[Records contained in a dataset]
-----
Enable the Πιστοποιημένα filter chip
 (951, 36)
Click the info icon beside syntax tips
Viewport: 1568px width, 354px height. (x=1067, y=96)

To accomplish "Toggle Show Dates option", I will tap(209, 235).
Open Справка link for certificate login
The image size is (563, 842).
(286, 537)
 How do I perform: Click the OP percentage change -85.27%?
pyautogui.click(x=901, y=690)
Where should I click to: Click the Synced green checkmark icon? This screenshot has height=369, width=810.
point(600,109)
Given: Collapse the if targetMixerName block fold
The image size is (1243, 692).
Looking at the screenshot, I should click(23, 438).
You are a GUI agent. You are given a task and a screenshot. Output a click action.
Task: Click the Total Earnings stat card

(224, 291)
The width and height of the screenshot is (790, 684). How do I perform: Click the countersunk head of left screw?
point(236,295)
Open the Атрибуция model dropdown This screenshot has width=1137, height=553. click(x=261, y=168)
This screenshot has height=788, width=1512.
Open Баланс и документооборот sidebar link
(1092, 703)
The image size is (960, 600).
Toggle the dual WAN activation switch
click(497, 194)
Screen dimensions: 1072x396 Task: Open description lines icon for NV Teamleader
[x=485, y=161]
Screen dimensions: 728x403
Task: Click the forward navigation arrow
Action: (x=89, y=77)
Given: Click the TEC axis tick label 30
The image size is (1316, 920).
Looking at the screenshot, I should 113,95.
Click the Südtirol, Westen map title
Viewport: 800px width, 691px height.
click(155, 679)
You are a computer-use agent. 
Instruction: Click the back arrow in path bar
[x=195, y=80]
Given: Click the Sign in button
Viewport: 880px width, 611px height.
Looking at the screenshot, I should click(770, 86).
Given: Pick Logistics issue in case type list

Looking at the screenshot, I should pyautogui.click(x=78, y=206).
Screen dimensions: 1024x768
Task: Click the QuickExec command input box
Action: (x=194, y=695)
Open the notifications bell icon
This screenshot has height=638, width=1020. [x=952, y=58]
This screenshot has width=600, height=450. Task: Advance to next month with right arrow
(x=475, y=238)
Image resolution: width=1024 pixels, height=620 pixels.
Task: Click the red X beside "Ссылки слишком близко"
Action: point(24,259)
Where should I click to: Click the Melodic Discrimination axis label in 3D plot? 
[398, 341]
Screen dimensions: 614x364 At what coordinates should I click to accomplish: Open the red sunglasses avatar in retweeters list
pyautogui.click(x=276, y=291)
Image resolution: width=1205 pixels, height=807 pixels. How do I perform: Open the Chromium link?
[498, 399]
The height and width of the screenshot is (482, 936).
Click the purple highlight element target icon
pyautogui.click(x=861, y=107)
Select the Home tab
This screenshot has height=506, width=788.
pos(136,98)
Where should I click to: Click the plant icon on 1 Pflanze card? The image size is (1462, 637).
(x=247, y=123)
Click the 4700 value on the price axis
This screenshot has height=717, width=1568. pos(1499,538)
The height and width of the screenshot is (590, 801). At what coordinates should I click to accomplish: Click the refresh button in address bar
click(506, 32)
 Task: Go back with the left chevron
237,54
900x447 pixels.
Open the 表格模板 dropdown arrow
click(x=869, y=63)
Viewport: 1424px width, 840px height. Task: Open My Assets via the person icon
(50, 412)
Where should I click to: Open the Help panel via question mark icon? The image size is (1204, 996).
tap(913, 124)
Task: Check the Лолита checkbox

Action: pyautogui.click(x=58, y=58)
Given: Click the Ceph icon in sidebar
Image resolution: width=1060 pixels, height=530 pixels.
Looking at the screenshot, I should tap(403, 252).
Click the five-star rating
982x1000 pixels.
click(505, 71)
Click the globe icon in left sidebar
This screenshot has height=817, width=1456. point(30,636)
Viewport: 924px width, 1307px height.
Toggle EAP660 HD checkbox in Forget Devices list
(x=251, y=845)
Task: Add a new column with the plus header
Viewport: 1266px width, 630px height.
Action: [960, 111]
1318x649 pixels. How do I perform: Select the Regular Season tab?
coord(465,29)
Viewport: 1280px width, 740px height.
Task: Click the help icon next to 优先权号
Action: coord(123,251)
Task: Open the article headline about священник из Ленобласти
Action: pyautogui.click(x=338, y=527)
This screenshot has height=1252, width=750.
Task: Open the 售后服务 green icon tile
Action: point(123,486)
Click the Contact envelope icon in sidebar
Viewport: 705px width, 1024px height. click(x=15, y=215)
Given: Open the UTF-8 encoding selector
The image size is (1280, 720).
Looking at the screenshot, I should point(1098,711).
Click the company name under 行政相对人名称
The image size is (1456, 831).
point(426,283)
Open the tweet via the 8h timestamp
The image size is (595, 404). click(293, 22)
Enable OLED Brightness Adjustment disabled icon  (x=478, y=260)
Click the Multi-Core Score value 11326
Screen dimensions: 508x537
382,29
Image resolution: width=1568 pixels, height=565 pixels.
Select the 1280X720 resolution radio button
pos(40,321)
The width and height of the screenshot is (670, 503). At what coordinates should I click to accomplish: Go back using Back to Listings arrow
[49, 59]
-----
## Task goal
From the first line to the last, return the records unchanged.

## Exercise response
Enable the Πιστοποιημένα filter chip
 (951, 36)
Click the info icon beside syntax tips
Viewport: 1568px width, 354px height. (x=1067, y=96)

To accomplish "Toggle Show Dates option", I will tap(209, 235).
Open Справка link for certificate login
The image size is (563, 842).
(286, 537)
 How do I perform: Click the OP percentage change -85.27%?
pyautogui.click(x=901, y=690)
Where should I click to: Click the Synced green checkmark icon? This screenshot has height=369, width=810.
point(600,109)
Given: Collapse the if targetMixerName block fold
The image size is (1243, 692).
Looking at the screenshot, I should click(23, 438).
You are a GUI agent. You are given a task and a screenshot. Output a click action.
Task: Click the Total Earnings stat card

(224, 291)
The width and height of the screenshot is (790, 684). How do I perform: Click the countersunk head of left screw?
point(236,295)
Open the Атрибуция model dropdown This screenshot has width=1137, height=553. click(x=261, y=168)
This screenshot has height=788, width=1512.
Open Баланс и документооборот sidebar link
(1092, 703)
The image size is (960, 600).
Toggle the dual WAN activation switch
click(497, 194)
Screen dimensions: 1072x396 Task: Open description lines icon for NV Teamleader
[x=485, y=161]
Screen dimensions: 728x403
Task: Click the forward navigation arrow
Action: (x=89, y=77)
Given: Click the TEC axis tick label 30
The image size is (1316, 920).
Looking at the screenshot, I should 113,95.
Click the Südtirol, Westen map title
Viewport: 800px width, 691px height.
click(155, 679)
You are a computer-use agent. 
Instruction: Click the back arrow in path bar
[x=195, y=80]
Given: Click the Sign in button
Viewport: 880px width, 611px height.
Looking at the screenshot, I should click(770, 86).
Given: Pick Logistics issue in case type list

Looking at the screenshot, I should pyautogui.click(x=78, y=206).
Screen dimensions: 1024x768
Task: Click the QuickExec command input box
Action: (x=194, y=695)
Open the notifications bell icon
This screenshot has height=638, width=1020. [x=952, y=58]
This screenshot has width=600, height=450. Task: Advance to next month with right arrow
(x=475, y=238)
Image resolution: width=1024 pixels, height=620 pixels.
Task: Click the red X beside "Ссылки слишком близко"
Action: point(24,259)
Where should I click to: Click the Melodic Discrimination axis label in 3D plot? 
[398, 341]
Screen dimensions: 614x364 At what coordinates should I click to accomplish: Open the red sunglasses avatar in retweeters list
pyautogui.click(x=276, y=291)
Image resolution: width=1205 pixels, height=807 pixels. How do I perform: Open the Chromium link?
[498, 399]
The height and width of the screenshot is (482, 936).
Click the purple highlight element target icon
pyautogui.click(x=861, y=107)
Select the Home tab
This screenshot has height=506, width=788.
pos(136,98)
Where should I click to: Click the plant icon on 1 Pflanze card? The image size is (1462, 637).
(x=247, y=123)
Click the 4700 value on the price axis
This screenshot has height=717, width=1568. pos(1499,538)
The height and width of the screenshot is (590, 801). At what coordinates should I click to accomplish: Click the refresh button in address bar
click(506, 32)
 Task: Go back with the left chevron
237,54
900x447 pixels.
Open the 表格模板 dropdown arrow
click(x=869, y=63)
Viewport: 1424px width, 840px height. Task: Open My Assets via the person icon
(50, 412)
Where should I click to: Open the Help panel via question mark icon? The image size is (1204, 996).
tap(913, 124)
Task: Check the Лолита checkbox

Action: pyautogui.click(x=58, y=58)
Given: Click the Ceph icon in sidebar
Image resolution: width=1060 pixels, height=530 pixels.
Looking at the screenshot, I should tap(403, 252).
Click the five-star rating
982x1000 pixels.
click(505, 71)
Click the globe icon in left sidebar
This screenshot has height=817, width=1456. point(30,636)
Viewport: 924px width, 1307px height.
Toggle EAP660 HD checkbox in Forget Devices list
(x=251, y=845)
Task: Add a new column with the plus header
Viewport: 1266px width, 630px height.
Action: [960, 111]
1318x649 pixels. How do I perform: Select the Regular Season tab?
coord(465,29)
Viewport: 1280px width, 740px height.
Task: Click the help icon next to 优先权号
Action: coord(123,251)
Task: Open the article headline about священник из Ленобласти
Action: pyautogui.click(x=338, y=527)
This screenshot has height=1252, width=750.
Task: Open the 售后服务 green icon tile
Action: point(123,486)
Click the Contact envelope icon in sidebar
Viewport: 705px width, 1024px height. click(x=15, y=215)
Given: Open the UTF-8 encoding selector
The image size is (1280, 720).
Looking at the screenshot, I should point(1098,711).
Click the company name under 行政相对人名称
The image size is (1456, 831).
point(426,283)
Open the tweet via the 8h timestamp
The image size is (595, 404). click(293, 22)
Enable OLED Brightness Adjustment disabled icon  (x=478, y=260)
Click the Multi-Core Score value 11326
Screen dimensions: 508x537
382,29
Image resolution: width=1568 pixels, height=565 pixels.
Select the 1280X720 resolution radio button
pos(40,321)
The width and height of the screenshot is (670, 503). At what coordinates should I click to accomplish: Go back using Back to Listings arrow
[49, 59]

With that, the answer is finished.